Larvae feed on the lawn in spring and fall. As larvae mature into beetles, they will be visible as flying insects or on garden plants. Beetles mate in summer and burrow underground to lay their eggs. These eggs hatch and larvae begin feeding and continue until November. Larvae then become dormant and overwinter in cells underground. As they grow, they eat the roots of turf and other plants. Summer brown patches of grass are one sign of their presence. Turf that pulls up in rolls is another.
The timing of treating an infestation is important. Smaller larvae can do less damage and can be eradicated in spring and early summer. the typical method is with pesticides specific to the plant or pest and watering this well down into the lawn. Preventative application of nematodes is best done in the spring and again in the fall. Many commercial insecticides are available for grub infestation.
Summer is a good time to be looking for beetles.
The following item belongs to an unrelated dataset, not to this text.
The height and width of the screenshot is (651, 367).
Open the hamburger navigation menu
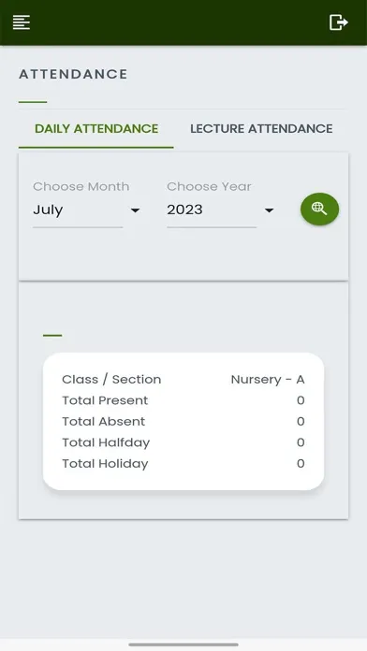[22, 22]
One method of preventing mating is to look for beetles, such as Japanese beetles, on plants. Knock these insects off into a jar of soapy water. Keep at this practice throughout July and August and you will reduce the new larvae produced. Landscape lighting may attract some insects and thus help in this process of eradicating beetles. Beetle traps may attract more beetles and are generally not recommended.
Landscape lighting is often installed to accent property areas. It can help set an evening mood with low lighting for sitting outside or in the garden. Safety along walkways is another purpose. This lighting can be either solar or low voltage and not expensive to operate or install. Most lights are low to the ground and about 8 to 12 inches tall. Some offer adjustable beams that can be aimed at specific plants.
Gardens and ponds are common home landscape features. The soil around them may include grubs and other pests that attract mammals such as raccoons, deer and skunks. These animals are destructive while pawing and digging for grubs. Motion sensitive landscape lighting may deter them from your garden, or at least alert you to their browsing.